Tennessee residents may be aware that surgical errors often happen for nontechnical reasons such as poor communication, failures of leadership or a lack of teamwork. These errors, known as "never events" because they are never supposed to happen, actually happen to about 6 percent of hospital patients in relation to surgery and may include surgery on the wrong site, errors with drugs and leaving surgical material behind in a patient.
Researchers at the University of Aberdeen have spent 12 years developing a framework to cut back on these types of errors and giving workshops and presentations on that framework aimed at nurses, anesthetists and surgeons. While this framework is used throughout the world, it has been published for the first time in a handbook for surgeons.
According to one professor of surgery at the University of Aberdeen, the book offers opportunities for analyzing surgical errors as well as for self-assessment and training.
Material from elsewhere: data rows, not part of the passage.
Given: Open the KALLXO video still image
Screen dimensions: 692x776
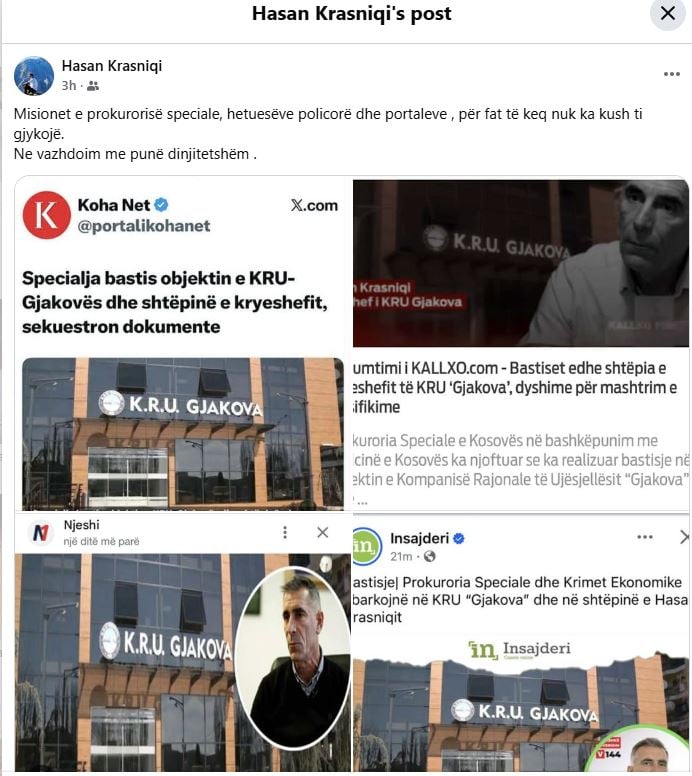Looking at the screenshot, I should [x=521, y=263].
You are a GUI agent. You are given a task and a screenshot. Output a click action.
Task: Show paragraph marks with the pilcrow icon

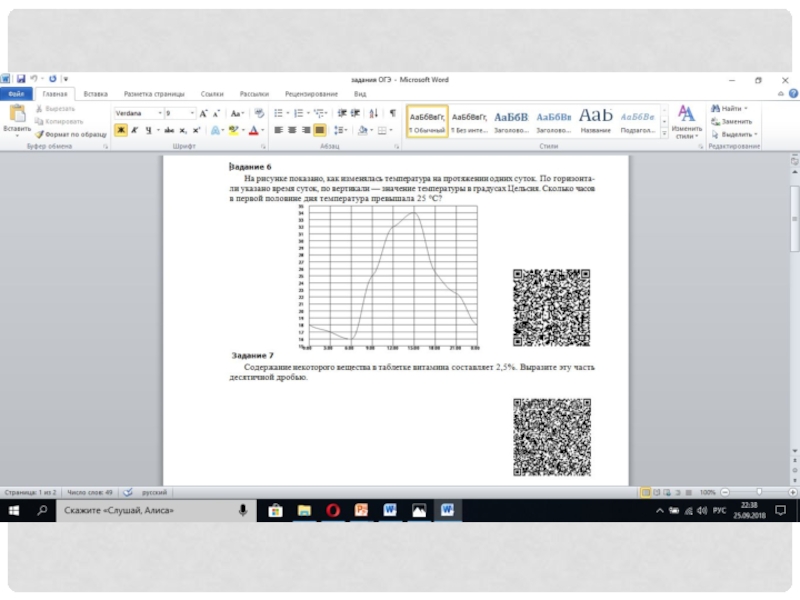click(392, 114)
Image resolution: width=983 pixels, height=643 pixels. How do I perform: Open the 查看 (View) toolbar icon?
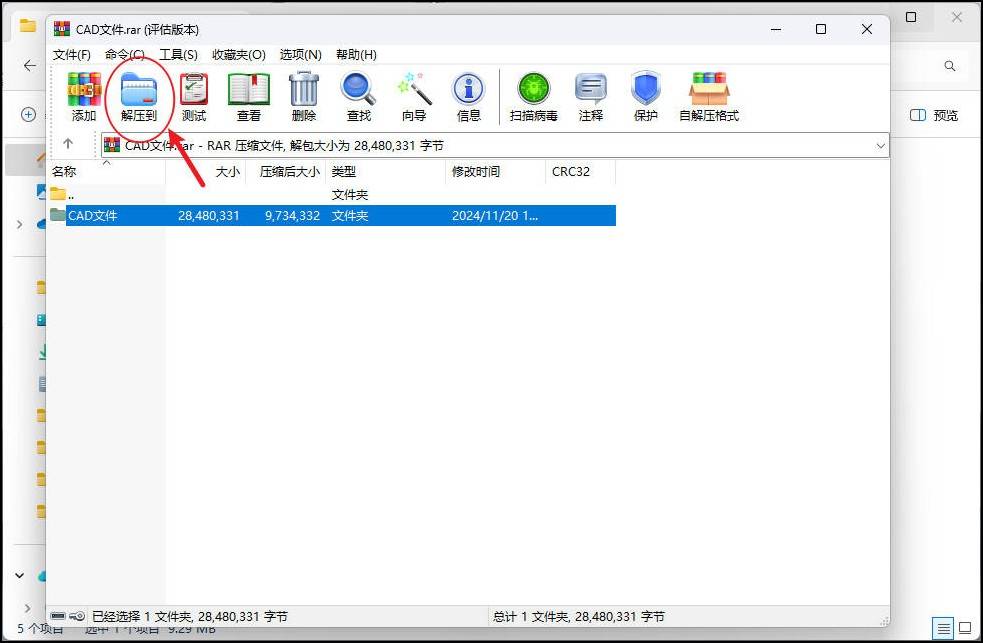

Surgeons at all levels of experience and in various specialties can benefit from it.
The consequences of a surgical error can be severe, and an individual who has suffered from a surgical error or whose loved one has may wish to consult an attorney to determine what legal recourse may be available. The medical team or facility may have been negligent in some way. Determining medical negligence means judging whether the patient received a reasonable standard of care. A number of actions might lead to surgical errors and constitute medical malpractice including failing to do certain tests prior to the surgery, failure to record things correctly in the patient's chart and a breakdown in communication during or after the surgery.